# Help a new fancier



## eddiebrown (Jun 23, 2011)

I was wondering if a male pigeon (he's a pouter and is kind with female pigeons) and a female ringnecked dove would get along in the same cage it would be just the two of them. A book I have been reading, The Pigeon, says that a ringneck pigeon hybrid is possible, but would they get along or even pair up ? Please tell me as much as possible. Also, does anyone know if I could use a chain link outdoor kennel as an aviary? I though I might be able to put the loft inside the kennel so the pigeon would have more freedom to fly around.Thanks alot!


----------



## g_girl313 (May 31, 2011)

They will certainly get along in the cage, as long as there is enough room for both birds. Even if it is physically possible, the likely hood of those two mating isn't very high. You would do better to buy a hen for your pouter, and perhaps another ringneck dove. 

How big is the kennel. Just curious.


----------



## Msfreebird (Sep 23, 2007)

Welcome to PT.
To house pigeons, they need a cage/loft/aviary with no larger than 1/2 inch wire mesh (NO Chicken Wire). Predators can gain access thru chain link  Rats, mice, snakes, even hawks, raccoons and cats can reach thru and grab the birds. You also want to make sure nothing can dig underneath. Mice droppings alone cause salmonella and will make the birds very sick.

□ □ □ □

> _SET PROBLEM 1_
Rewrite the listing as a Markdown table with the columns Row and Line, starting with the line that contains "The image size is (1194, 951)." and going on through the line that contains "Action: pyautogui.click(x=405, y=443)". Leave out blank lines.

> _SUPPLIED INFORMATION_

□ □ □ □

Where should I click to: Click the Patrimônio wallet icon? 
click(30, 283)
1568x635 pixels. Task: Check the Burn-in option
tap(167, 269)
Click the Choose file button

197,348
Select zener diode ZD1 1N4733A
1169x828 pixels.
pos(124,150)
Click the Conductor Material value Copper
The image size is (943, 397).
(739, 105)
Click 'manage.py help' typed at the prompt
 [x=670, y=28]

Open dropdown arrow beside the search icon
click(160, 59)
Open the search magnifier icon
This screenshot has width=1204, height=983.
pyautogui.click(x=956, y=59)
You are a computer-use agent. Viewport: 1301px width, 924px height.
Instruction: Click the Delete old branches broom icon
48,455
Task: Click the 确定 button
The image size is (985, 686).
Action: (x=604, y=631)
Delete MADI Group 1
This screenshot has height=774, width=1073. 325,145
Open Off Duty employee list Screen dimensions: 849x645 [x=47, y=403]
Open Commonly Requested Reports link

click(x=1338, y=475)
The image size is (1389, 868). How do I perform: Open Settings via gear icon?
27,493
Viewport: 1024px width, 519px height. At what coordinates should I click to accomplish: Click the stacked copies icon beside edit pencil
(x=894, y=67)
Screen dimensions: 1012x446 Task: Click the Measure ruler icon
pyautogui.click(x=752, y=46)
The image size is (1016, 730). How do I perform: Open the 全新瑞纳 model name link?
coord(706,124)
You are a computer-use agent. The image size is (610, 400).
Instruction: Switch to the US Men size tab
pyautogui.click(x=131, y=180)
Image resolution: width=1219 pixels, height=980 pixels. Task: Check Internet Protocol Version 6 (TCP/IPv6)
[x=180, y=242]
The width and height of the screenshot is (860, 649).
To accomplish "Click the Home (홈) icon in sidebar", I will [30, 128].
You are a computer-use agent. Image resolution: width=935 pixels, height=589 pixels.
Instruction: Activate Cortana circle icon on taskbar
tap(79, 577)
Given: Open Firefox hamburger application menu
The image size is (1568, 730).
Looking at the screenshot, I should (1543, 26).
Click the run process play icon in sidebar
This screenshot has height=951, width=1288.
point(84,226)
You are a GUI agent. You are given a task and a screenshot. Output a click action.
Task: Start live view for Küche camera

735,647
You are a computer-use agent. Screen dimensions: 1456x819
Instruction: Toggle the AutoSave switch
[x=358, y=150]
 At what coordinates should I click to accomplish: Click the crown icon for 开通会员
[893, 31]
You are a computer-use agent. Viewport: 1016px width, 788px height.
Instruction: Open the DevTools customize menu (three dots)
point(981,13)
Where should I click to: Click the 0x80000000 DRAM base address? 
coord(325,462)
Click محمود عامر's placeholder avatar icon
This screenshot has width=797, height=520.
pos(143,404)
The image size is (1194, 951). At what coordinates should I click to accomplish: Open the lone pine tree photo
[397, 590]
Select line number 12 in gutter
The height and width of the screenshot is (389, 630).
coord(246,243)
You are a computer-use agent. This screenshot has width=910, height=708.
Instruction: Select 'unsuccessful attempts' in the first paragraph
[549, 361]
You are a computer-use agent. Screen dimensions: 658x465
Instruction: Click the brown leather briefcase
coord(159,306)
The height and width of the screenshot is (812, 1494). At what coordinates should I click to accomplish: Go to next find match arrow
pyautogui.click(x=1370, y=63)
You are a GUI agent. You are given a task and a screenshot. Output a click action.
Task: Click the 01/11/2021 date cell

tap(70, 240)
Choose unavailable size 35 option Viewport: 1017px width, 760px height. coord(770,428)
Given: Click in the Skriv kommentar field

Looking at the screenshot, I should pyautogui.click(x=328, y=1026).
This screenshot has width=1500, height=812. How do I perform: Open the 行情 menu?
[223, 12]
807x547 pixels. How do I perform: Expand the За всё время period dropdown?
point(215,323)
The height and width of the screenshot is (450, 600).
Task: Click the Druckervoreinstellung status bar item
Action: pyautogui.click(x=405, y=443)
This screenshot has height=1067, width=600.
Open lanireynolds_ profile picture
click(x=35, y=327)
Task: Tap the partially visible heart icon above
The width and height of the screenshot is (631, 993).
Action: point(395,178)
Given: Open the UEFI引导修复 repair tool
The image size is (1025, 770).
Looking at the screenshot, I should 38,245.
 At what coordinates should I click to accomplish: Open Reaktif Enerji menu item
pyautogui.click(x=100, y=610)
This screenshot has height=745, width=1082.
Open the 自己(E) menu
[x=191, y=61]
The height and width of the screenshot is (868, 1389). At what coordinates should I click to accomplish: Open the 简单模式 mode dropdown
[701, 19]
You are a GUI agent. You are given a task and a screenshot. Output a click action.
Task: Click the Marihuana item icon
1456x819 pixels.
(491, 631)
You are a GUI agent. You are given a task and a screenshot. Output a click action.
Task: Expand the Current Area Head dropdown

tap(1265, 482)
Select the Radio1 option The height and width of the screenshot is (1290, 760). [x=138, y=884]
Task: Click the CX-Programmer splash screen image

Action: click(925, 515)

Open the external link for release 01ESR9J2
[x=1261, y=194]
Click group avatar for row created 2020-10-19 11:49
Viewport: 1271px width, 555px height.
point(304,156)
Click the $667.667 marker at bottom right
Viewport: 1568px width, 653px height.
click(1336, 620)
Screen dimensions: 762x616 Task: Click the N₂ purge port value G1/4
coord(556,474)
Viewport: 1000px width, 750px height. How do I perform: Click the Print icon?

□ □ □ □

> _SET PROBLEM 2_
Write out the pigeon thread again, starting with "They will certainly" and going on through "(Sep 23, 2007)", changing "hen" to "female".

> _FULL OUTPUT 1_
| Row | Line |
|---|---|
| 1 | The image size is (1194, 951). At what coordinates should I click to accomplish: Open the lone pine tree photo |
| 2 | [397, 590] |
| 3 | Select line number 12 in gutter |
| 4 | The height and width of the screenshot is (389, 630). |
| 5 | coord(246,243) |
| 6 | You are a computer-use agent. This screenshot has width=910, height=708. |
| 7 | Instruction: Select 'unsuccessful attempts' in the first paragraph |
| 8 | [549, 361] |
| 9 | You are a computer-use agent. Screen dimensions: 658x465 |
| 10 | Instruction: Click the brown leather briefcase |
| 11 | coord(159,306) |
| 12 | The height and width of the screenshot is (812, 1494). At what coordinates should I click to accomplish: Go to next find match arrow |
| 13 | pyautogui.click(x=1370, y=63) |
| 14 | You are a GUI agent. You are given a task and a screenshot. Output a click action. |
| 15 | Task: Click the 01/11/2021 date cell |
| 16 | tap(70, 240) |
| 17 | Choose unavailable size 35 option Viewport: 1017px width, 760px height. coord(770,428) |
| 18 | Given: Click in the Skriv kommentar field |
| 19 | Looking at the screenshot, I should pyautogui.click(x=328, y=1026). |
| 20 | This screenshot has width=1500, height=812. How do I perform: Open the 行情 menu? |
| 21 | [223, 12] |
| 22 | 807x547 pixels. How do I perform: Expand the За всё время period dropdown? |
| 23 | point(215,323) |
| 24 | The height and width of the screenshot is (450, 600). |
| 25 | Task: Click the Druckervoreinstellung status bar item |
| 26 | Action: pyautogui.click(x=405, y=443) |

> _FULL OUTPUT 2_
They will certainly get along in the cage, as long as there is enough room for both birds. Even if it is physically possible, the likely hood of those two mating isn't very high. You would do better to buy a female for your pouter, and perhaps another ringneck dove. 

How big is the kennel. Just curious.


----------



## Msfreebird (Sep 23, 2007)